Waitlist Time, Age, and Social Vulnerability: Impact on the Survival Benefit of Deceased Donor Kidney Transplantation Versus Long-term Dialysis Among Patients With End-stage Renal Disease

Author:

Yang Jason1,Endo Yutaka1,Munir Muhammad Musaab1,Woldesenbet Selamawit1,Altaf Abdulla1,Limkemann Ashley2,Schenk Austin2,Washburn Kenneth2,Pawlik Timothy M.1

Affiliation:

1. Department of Surgery, Division of Surgical Oncology, The Ohio State University Wexner Medical Center and James Comprehensive Cancer Center, Columbus, OH.

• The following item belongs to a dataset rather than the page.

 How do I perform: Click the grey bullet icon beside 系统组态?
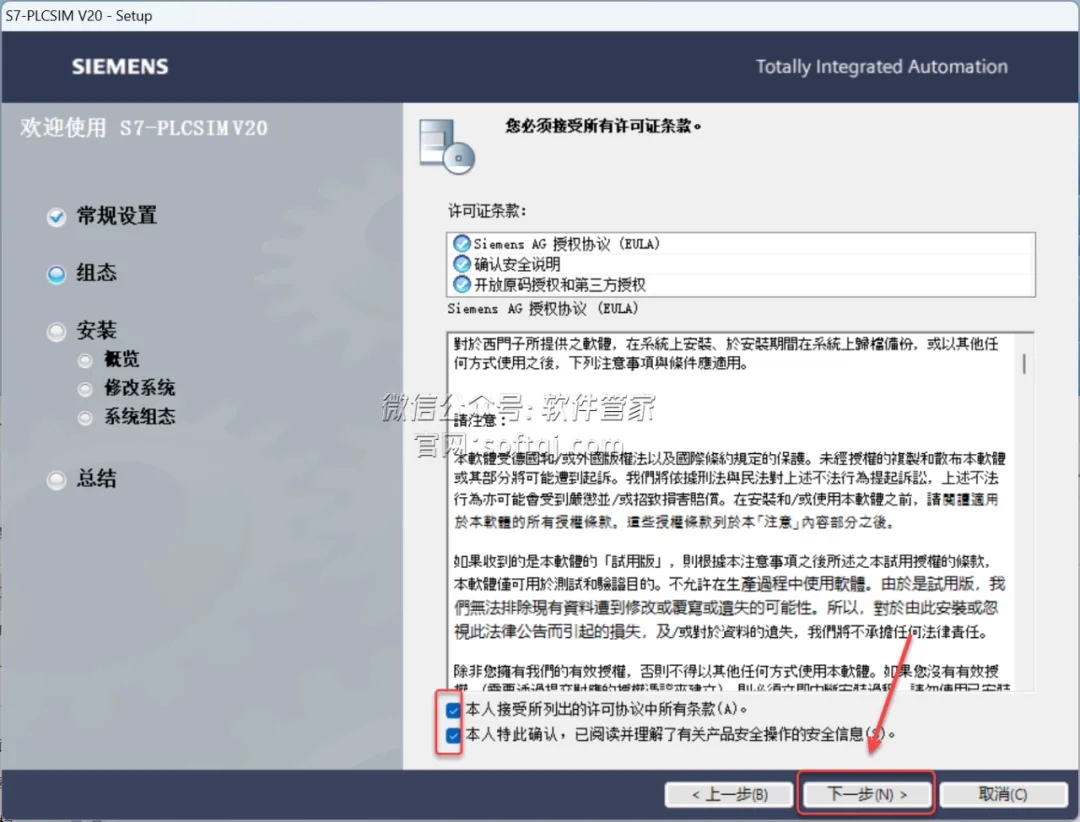85,418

2. Department of Surgery, Division of Transplantation, The Ohio State University Wexner Medical Center and James Comprehensive Cancer Center, Columbus, OH.

Abstract

Background. We sought to define the survival benefit of kidney transplantation versus long-term dialysis relative to waitlist time on dialysis, social vulnerability, and age among end-stage renal transplant candidates. Methods. End-stage renal disease patients who were candidates for their first deceased donor kidney transplantation between 2008 and 2020 were identified using the US Renal Data System. Survival probabilities for patient survival were compared using the restricted mean survival times (RMSTs) across different age and social vulnerability index (SVI) ranges. Results. Among 149 923 patients, 68 795 (45.9%) patients underwent a kidney transplant and 81 128 (54.1%) remained on dialysis. After propensity-score matching (n = 58 035 in each cohort), the 5-y RMST difference between kidney transplant and dialysis demonstrated an increasing trend in mean life-years gained within 5 y of follow-up relative to advancing age (<30 y: 0.40 y, 95% confidence interval, 0.36-0.44 y versus >70 y: 0.75 y, 95% confidence interval, 0.70-0.80 y). Conversely, disparities in 5-y RMSTs remained consistent relative to social vulnerability (median 5-y RMST difference: 0.62 y comparing low versus high SVI). When considering waitlist duration, stratified analyses demonstrated increasing trends across different age groups with the largest RMST differences observed among older patients aged ≥70 y. Notably, longer waitlist durations (>3 y) yielded more pronounced RMST differences compared with shorter durations (<1 y). Conclusions. These data underscore the survival benefit associated with kidney transplantation over long-term dialysis across various age and SVI ranges. Transplantation demonstrated a greater advantage among older patients who had a longer waitlist duration.